Public Policy toward Positive Externalities SUBSIDY: A negative tax that correct for the positive externality. A perfect subsidy should be equal to the magnitude of the externality. For example vaccines in our country like in most other countries are subsidized by the government. (I.e. they are generally provided free, even though the marginal cost is not zero)

Excess Burden and Excess Benefit When there is a positive externality, should we subsidize this market? Efficiency tells us we should; however when we do that we also have to keep in mind that, we have to raise the subsidy money from other markets with taxes. And we know that taxes create inefficiencies. Thus while we are correcting for an inefficiency, we should not create a bigger one. This is called excess burden, but it doesnt say all subsidies should be eliminated but the excess burden effect should be kept in mind. A similar effect is relevant for negative externalities, when there is negative externality a Pigovian tax might eliminate inefficiency. However, it also raises some revenue, government can lower the tax rates on other markets since it had collected money from this market. Thus with a Pigovian tax, we can lower the inefficiencies in multiple markets. This is called excess benefit.

Irrelevant Externalitites When there are externalities, there are inefficiencies and government can improve the welfare of the society eliminating those inefficiencies. However not all externalities create inefficiencies. 1) Pecuniary Externalities: When a new Migros is opened next to Kiler, it will have a negative effect on Kiler. Their sales will go down and probably average price level also goes down. This is under the definition of negative externality. However, this effect work through market system and doesnt cause any inefficiency and thus not requires government action.

Econ 321 Lecture Notes 4-Externalities

2) Inframarginal Externalities: Sometimes externalities exist but they are not effective on the margin. For example people who are wealthy would vaccinate their children for tuberculosis even if wasnt subsidized by the government. (namely not free). It is true each vaccinated children will have a positive externality on other children but this doesnt affect the decisions on the margin. So there is no inefficiency and no need for government action. However the externality might not be inframarginal for the poor segment of the society, in this case there is need for government action.

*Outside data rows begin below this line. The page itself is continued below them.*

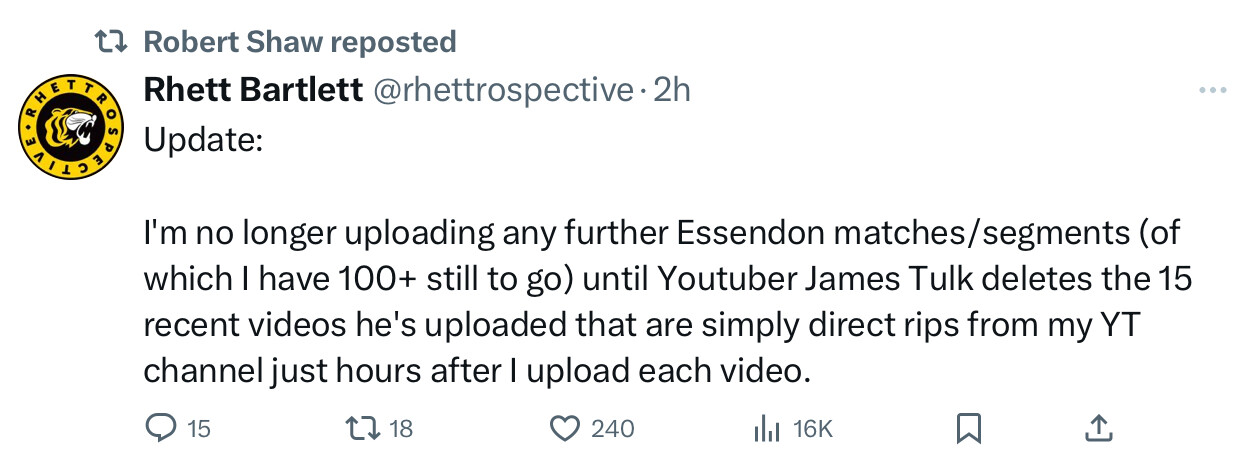
Task: Click the like count 240
Action: (x=613, y=429)
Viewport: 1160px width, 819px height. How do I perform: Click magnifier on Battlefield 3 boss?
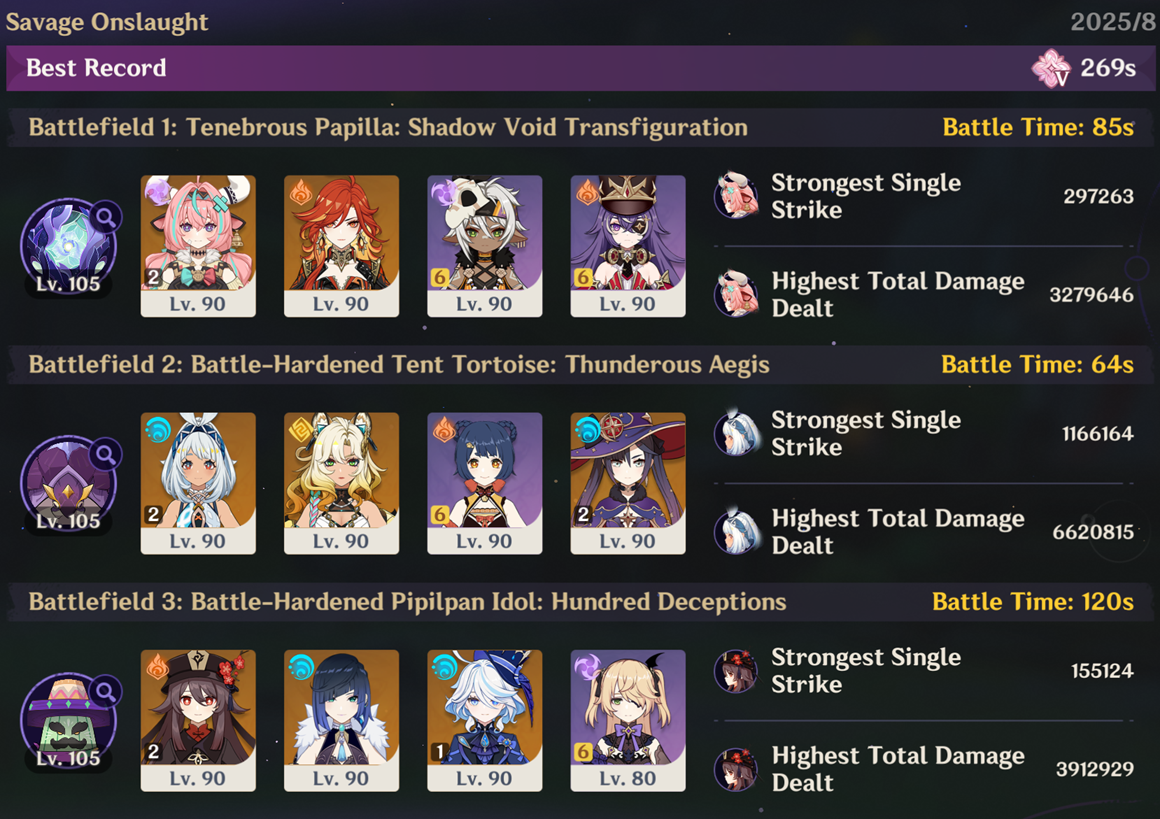click(107, 692)
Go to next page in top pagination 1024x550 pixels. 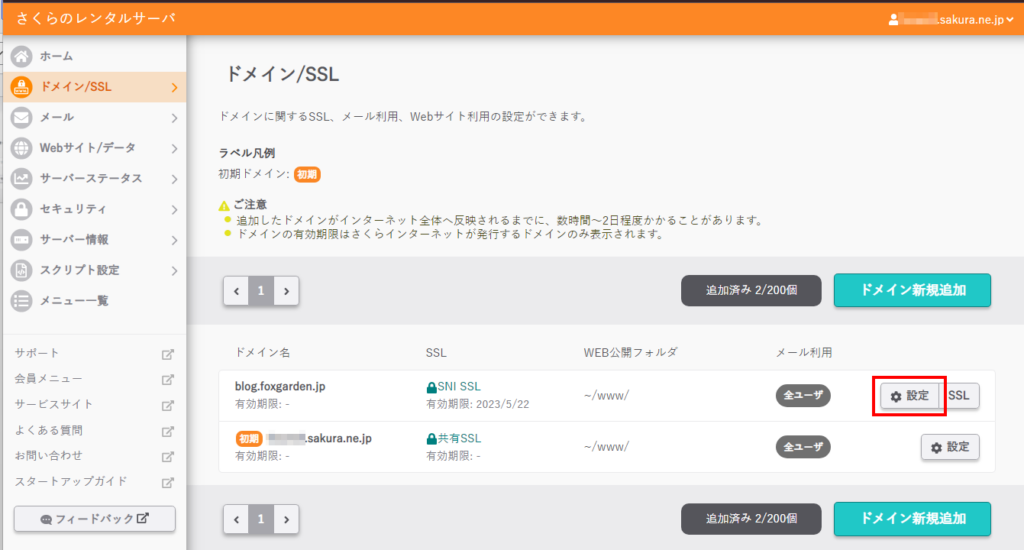pyautogui.click(x=286, y=291)
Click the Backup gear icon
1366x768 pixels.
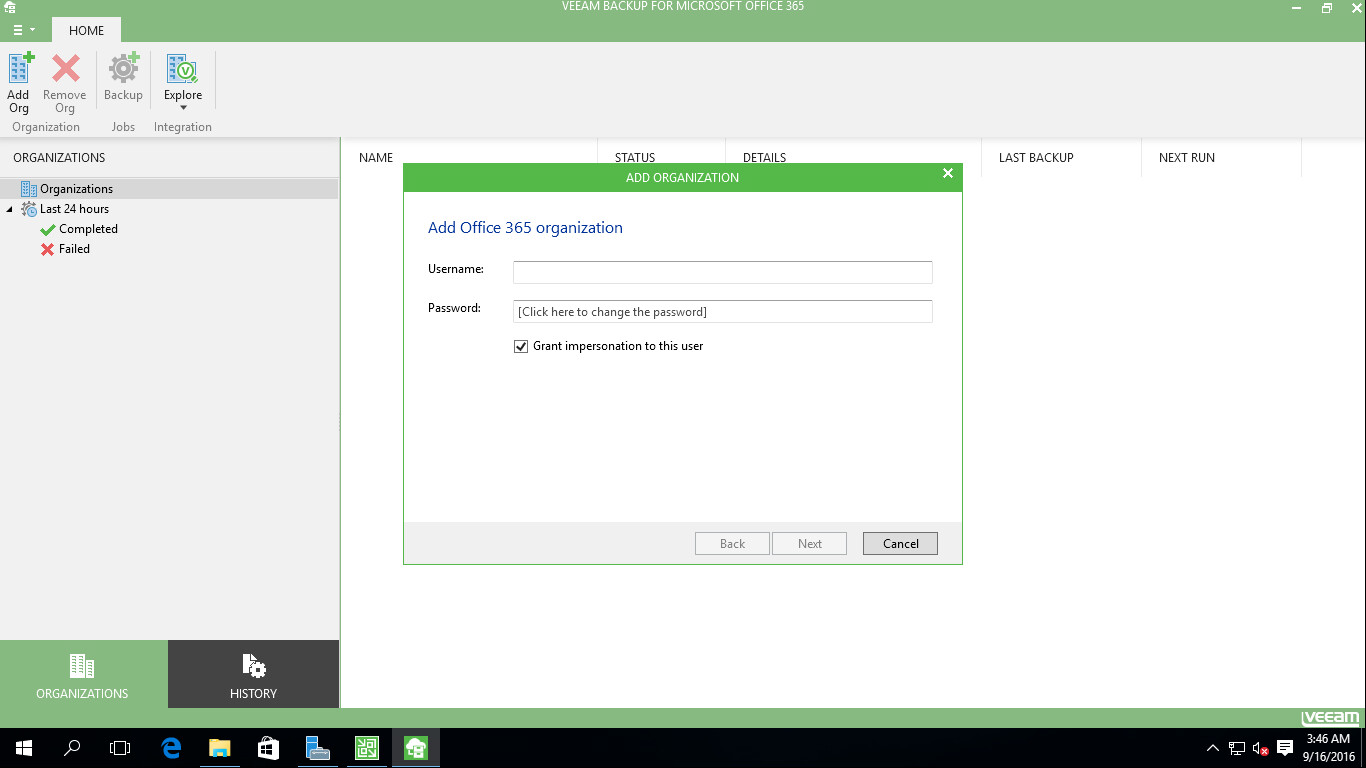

Private Actions to Correct an Externality a) Coase Theorem: In the absence of transactions costs, the allocation of resources will be independent of the assignment of property rights. This means that when there is nothing to stop a potentially profitable trade from taking place, the trade will take place and resources will be allocated to their highest valued uses. Example: Confectioner and doctor Income effect Transactions cost, small number of individuals. b) Mergers: If a single individual or firm owns the both parties (the one which causes the externality and the one which is exposed the externality) the problem is automatically solved since the owner will try to maximize the value of its asset.